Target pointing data
########

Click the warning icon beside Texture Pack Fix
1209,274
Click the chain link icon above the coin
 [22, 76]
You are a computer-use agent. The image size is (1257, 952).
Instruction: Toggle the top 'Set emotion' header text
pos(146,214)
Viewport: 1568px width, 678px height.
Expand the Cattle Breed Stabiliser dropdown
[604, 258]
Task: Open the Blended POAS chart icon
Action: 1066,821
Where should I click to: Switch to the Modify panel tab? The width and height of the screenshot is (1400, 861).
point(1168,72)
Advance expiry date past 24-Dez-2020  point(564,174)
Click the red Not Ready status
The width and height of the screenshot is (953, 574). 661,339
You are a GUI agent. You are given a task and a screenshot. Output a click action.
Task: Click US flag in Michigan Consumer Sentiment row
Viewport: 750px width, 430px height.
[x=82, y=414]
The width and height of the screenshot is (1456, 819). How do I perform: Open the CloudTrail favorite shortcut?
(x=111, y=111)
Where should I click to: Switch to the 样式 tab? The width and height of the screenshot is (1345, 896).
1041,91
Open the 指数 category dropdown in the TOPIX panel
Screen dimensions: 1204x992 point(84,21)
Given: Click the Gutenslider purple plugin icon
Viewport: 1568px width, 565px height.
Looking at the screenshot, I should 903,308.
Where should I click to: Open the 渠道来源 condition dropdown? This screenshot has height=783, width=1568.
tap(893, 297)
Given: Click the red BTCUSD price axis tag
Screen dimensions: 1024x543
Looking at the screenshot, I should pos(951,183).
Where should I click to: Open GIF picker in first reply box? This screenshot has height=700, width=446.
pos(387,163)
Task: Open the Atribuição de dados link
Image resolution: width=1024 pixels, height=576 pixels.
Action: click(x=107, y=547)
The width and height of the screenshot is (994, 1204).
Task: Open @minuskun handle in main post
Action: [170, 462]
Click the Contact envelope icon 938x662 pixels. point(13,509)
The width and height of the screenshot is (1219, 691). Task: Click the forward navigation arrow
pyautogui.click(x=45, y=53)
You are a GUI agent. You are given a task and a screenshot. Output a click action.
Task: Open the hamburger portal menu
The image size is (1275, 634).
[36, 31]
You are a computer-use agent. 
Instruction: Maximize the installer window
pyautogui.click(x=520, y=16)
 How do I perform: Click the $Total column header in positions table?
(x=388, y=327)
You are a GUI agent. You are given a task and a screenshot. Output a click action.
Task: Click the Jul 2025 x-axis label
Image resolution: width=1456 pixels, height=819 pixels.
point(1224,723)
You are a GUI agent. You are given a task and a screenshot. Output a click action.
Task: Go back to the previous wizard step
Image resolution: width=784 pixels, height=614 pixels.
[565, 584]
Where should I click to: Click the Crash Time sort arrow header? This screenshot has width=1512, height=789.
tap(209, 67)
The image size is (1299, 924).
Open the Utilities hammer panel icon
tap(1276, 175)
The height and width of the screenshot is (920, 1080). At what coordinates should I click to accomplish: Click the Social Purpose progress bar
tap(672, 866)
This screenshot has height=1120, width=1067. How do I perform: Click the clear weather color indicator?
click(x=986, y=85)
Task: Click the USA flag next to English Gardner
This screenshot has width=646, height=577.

########

EXERCISE DESCRIPTION:
Rewrite all of the records above as a numbered list, skipping any blank lines.

TASK ANSWER:
1. Click the warning icon beside Texture Pack Fix
2. 1209,274
3. Click the chain link icon above the coin
4.  [22, 76]
5. You are a computer-use agent. The image size is (1257, 952).
6. Instruction: Toggle the top 'Set emotion' header text
7. pos(146,214)
8. Viewport: 1568px width, 678px height.
9. Expand the Cattle Breed Stabiliser dropdown
10. [604, 258]
11. Task: Open the Blended POAS chart icon
12. Action: 1066,821
13. Where should I click to: Switch to the Modify panel tab? The width and height of the screenshot is (1400, 861).
14. point(1168,72)
15. Advance expiry date past 24-Dez-2020  point(564,174)
16. Click the red Not Ready status
17. The width and height of the screenshot is (953, 574). 661,339
18. You are a GUI agent. You are given a task and a screenshot. Output a click action.
19. Task: Click US flag in Michigan Consumer Sentiment row
20. Viewport: 750px width, 430px height.
21. [x=82, y=414]
22. The width and height of the screenshot is (1456, 819). How do I perform: Open the CloudTrail favorite shortcut?
23. (x=111, y=111)
24. Where should I click to: Switch to the 样式 tab? The width and height of the screenshot is (1345, 896).
25. 1041,91
26. Open the 指数 category dropdown in the TOPIX panel
27. Screen dimensions: 1204x992 point(84,21)
28. Given: Click the Gutenslider purple plugin icon
29. Viewport: 1568px width, 565px height.
30. Looking at the screenshot, I should 903,308.
31. Where should I click to: Open the 渠道来源 condition dropdown? This screenshot has height=783, width=1568.
32. tap(893, 297)
33. Given: Click the red BTCUSD price axis tag
34. Screen dimensions: 1024x543
35. Looking at the screenshot, I should pos(951,183).
36. Where should I click to: Open GIF picker in first reply box? This screenshot has height=700, width=446.
37. pos(387,163)
38. Task: Open the Atribuição de dados link
39. Image resolution: width=1024 pixels, height=576 pixels.
40. Action: click(x=107, y=547)
41. The width and height of the screenshot is (994, 1204).
42. Task: Open @minuskun handle in main post
43. Action: [170, 462]
44. Click the Contact envelope icon 938x662 pixels. point(13,509)
45. The width and height of the screenshot is (1219, 691). Task: Click the forward navigation arrow
46. pyautogui.click(x=45, y=53)
47. You are a GUI agent. You are given a task and a screenshot. Output a click action.
48. Task: Open the hamburger portal menu
49. The image size is (1275, 634).
50. [36, 31]
51. You are a computer-use agent. 
52. Instruction: Maximize the installer window
53. pyautogui.click(x=520, y=16)
54.  How do I perform: Click the $Total column header in positions table?
55. (x=388, y=327)
56. You are a GUI agent. You are given a task and a screenshot. Output a click action.
57. Task: Click the Jul 2025 x-axis label
58. Image resolution: width=1456 pixels, height=819 pixels.
59. point(1224,723)
60. You are a GUI agent. You are given a task and a screenshot. Output a click action.
61. Task: Go back to the previous wizard step
62. Image resolution: width=784 pixels, height=614 pixels.
63. [565, 584]
64. Where should I click to: Click the Crash Time sort arrow header? This screenshot has width=1512, height=789.
65. tap(209, 67)
66. The image size is (1299, 924).
67. Open the Utilities hammer panel icon
68. tap(1276, 175)
69. The height and width of the screenshot is (920, 1080). At what coordinates should I click to accomplish: Click the Social Purpose progress bar
70. tap(672, 866)
71. This screenshot has height=1120, width=1067. How do I perform: Click the clear weather color indicator?
72. click(x=986, y=85)
73. Task: Click the USA flag next to English Gardner
74. This screenshot has width=646, height=577.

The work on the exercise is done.